Do I need IFTA if I only cross a state line once in a while?+
If you operate a qualified motor vehicle (over 26,000 lbs or three-plus axles) in two or more member jurisdictions, you generally need IFTA credentials any time you leave your base state. For very occasional trips you can instead buy a temporary trip permit for each state you enter, but if you cross state lines regularly, full IFTA registration is usually cheaper and far less hassle than buying permits trip by trip.
Do I have to file an IFTA return if my truck didn't move this quarter?+
Yes. As long as your IFTA license is active you must file a return every quarter, even one showing zero miles and zero gallons. Skipping a "zero" return is still counted as filing late and can trigger a penalty and put your license at risk. If you've parked the truck for good, formally cancel or surrender your IFTA license with your base jurisdiction so the filing obligation stops.
When are IFTA returns due?+
Quarterly, on the last day of the month after each quarter: April 30, July 31, October 31, and January 31. If a due date lands on a weekend or holiday it generally rolls to the next business day. Confirm the exact dates and your annual license renewal window on your base jurisdiction's official site, since they set the calendar.

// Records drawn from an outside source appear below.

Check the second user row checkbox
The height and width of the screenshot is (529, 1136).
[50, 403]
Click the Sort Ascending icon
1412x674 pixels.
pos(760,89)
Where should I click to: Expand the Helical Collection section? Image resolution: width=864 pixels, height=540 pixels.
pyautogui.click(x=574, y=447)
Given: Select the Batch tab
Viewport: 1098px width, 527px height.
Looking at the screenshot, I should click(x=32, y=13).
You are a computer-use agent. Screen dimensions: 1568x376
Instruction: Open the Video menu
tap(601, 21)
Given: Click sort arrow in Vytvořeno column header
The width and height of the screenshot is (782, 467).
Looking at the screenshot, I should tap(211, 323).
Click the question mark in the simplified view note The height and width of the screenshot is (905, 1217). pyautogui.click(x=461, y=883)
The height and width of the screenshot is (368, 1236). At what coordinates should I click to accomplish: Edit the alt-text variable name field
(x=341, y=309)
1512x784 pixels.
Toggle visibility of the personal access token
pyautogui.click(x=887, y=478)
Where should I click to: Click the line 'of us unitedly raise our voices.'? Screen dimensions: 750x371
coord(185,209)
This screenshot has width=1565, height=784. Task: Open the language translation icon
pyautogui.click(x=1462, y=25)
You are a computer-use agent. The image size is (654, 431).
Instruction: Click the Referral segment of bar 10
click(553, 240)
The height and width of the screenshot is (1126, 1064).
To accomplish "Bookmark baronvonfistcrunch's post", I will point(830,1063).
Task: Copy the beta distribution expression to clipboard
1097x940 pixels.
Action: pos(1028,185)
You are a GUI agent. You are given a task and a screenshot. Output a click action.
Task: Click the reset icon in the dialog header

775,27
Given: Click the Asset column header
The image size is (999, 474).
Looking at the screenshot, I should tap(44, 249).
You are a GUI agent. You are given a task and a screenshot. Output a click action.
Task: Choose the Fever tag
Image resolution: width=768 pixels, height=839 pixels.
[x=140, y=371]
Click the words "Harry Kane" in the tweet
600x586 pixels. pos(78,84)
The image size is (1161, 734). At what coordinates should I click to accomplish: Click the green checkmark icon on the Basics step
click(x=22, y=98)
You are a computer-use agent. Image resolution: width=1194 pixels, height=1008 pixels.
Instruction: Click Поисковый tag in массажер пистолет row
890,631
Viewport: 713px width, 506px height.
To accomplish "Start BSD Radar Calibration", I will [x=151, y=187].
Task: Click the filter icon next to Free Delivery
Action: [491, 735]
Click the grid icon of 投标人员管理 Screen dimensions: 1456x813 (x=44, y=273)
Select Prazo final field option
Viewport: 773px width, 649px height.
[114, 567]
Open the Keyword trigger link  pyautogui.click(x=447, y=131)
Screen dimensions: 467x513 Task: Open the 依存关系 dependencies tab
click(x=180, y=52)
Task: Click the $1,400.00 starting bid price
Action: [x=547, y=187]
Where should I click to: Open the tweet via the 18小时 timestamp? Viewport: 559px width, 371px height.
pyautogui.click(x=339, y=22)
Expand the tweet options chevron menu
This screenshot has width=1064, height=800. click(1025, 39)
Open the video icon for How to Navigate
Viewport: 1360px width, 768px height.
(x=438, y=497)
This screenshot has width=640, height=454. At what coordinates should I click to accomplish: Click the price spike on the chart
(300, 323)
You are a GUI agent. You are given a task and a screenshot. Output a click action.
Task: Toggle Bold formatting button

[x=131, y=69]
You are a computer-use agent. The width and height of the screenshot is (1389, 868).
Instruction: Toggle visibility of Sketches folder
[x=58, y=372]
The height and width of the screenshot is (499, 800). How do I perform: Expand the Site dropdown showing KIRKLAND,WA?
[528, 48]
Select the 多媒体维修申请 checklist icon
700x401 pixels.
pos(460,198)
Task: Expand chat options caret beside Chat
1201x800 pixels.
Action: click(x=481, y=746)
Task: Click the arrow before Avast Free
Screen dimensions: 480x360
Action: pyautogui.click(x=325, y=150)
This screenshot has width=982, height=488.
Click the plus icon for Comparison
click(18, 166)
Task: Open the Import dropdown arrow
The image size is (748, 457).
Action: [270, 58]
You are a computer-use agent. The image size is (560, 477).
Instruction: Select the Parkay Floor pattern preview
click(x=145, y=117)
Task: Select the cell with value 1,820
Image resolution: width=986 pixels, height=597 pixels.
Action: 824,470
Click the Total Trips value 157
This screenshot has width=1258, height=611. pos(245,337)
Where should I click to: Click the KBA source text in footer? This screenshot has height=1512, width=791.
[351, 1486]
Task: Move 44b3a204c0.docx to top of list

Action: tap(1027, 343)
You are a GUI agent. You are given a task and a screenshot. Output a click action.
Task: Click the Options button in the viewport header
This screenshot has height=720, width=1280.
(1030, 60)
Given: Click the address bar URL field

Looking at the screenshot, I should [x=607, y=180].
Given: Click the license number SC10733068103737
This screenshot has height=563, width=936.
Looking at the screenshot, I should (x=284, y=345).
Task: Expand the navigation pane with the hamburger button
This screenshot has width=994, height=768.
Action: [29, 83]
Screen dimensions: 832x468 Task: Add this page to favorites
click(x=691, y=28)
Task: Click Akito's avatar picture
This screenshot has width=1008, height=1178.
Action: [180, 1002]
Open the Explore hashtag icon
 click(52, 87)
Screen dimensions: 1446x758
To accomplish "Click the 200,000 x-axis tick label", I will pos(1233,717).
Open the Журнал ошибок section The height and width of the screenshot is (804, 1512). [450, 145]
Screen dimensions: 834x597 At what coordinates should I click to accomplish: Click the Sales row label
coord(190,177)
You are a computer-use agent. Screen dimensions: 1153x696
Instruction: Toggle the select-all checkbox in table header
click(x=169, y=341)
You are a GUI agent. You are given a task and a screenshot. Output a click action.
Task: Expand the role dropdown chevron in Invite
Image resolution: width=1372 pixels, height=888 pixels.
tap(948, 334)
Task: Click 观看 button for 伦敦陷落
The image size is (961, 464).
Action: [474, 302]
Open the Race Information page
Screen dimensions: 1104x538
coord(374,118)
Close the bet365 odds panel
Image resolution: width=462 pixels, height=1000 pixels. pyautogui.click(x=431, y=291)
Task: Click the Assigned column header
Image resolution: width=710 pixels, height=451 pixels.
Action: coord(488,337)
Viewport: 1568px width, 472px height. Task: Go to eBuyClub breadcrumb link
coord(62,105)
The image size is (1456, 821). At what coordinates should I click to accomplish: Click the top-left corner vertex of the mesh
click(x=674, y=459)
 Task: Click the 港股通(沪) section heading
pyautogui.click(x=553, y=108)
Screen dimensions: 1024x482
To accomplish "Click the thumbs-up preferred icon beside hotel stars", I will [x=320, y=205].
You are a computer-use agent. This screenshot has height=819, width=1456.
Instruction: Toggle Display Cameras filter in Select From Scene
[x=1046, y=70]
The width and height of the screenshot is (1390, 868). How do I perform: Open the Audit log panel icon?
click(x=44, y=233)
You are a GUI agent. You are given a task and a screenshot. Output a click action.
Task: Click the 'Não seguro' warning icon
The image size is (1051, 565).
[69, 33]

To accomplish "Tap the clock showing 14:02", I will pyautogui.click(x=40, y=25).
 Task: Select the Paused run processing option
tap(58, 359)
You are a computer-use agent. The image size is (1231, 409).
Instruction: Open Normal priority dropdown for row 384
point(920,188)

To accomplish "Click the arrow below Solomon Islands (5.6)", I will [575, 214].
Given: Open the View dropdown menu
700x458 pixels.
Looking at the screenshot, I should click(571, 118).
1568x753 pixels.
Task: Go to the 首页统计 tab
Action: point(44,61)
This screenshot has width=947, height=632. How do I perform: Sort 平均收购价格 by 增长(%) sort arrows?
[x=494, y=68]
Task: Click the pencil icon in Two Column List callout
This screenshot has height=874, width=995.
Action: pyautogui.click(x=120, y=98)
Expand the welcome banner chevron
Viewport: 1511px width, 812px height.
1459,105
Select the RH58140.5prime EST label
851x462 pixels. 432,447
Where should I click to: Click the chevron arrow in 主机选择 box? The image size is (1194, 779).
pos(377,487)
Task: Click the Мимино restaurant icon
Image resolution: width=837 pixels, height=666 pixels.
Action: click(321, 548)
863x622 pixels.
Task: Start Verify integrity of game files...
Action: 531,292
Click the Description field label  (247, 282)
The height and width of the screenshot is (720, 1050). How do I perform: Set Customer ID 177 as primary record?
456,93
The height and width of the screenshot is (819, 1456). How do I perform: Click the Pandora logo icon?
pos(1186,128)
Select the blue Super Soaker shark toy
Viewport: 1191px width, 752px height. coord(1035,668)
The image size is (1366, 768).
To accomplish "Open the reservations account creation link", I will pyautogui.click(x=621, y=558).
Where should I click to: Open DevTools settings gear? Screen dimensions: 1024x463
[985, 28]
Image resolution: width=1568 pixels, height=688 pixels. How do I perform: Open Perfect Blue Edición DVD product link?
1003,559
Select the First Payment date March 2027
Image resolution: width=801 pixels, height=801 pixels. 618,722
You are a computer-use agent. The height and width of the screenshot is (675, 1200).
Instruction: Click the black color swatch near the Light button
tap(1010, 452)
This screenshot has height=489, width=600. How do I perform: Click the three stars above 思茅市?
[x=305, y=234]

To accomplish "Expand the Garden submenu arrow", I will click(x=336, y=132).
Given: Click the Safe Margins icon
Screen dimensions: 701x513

What records do I need to keep for IFTA, and for how long?+
Keep distance records (trip-by-trip miles by jurisdiction, via an IVMR, ELD, or GPS) and fuel records (receipts showing date, location, gallons, fuel type, and vehicle) for typically four years from the return's due or filing date. These are exactly what an auditor asks for, and missing records can let them throw out your reported MPG and recalculate your tax against you.
What's the difference between IFTA and IRP?+
IFTA covers fuel taxes — reporting the fuel you use across states and provinces. IRP (the International Registration Plan) covers your apportioned license plate, distributing your vehicle registration fees across the jurisdictions you run in by weight and mileage. They're separate programs with separate returns, but most carriers manage both through the same base-state portal and often renew them together.
Does QuickTruckTax file my IFTA return for me?+
No. QuickTruckTax helps you understand the rules, organize your mileage and fuel data, calculate your jurisdiction-by-jurisdiction numbers, and validate the return so it's accurate and on time. You (or your base jurisdiction's portal) submit the actual return — we help you prepare and check it, we never file with any government agency on your behalf. Always confirm current rates and rules with your base jurisdiction.
How this works: QuickTruckTax helps you understand, prepare, and validate your filing. We are not a filing service and never submit forms on your behalf — you always do the final review and submission. Figures here are estimates for guidance only and are not legal or tax advice. Confirm current rules, fees, and deadlines with the IRS, FMCSA, or your state agency.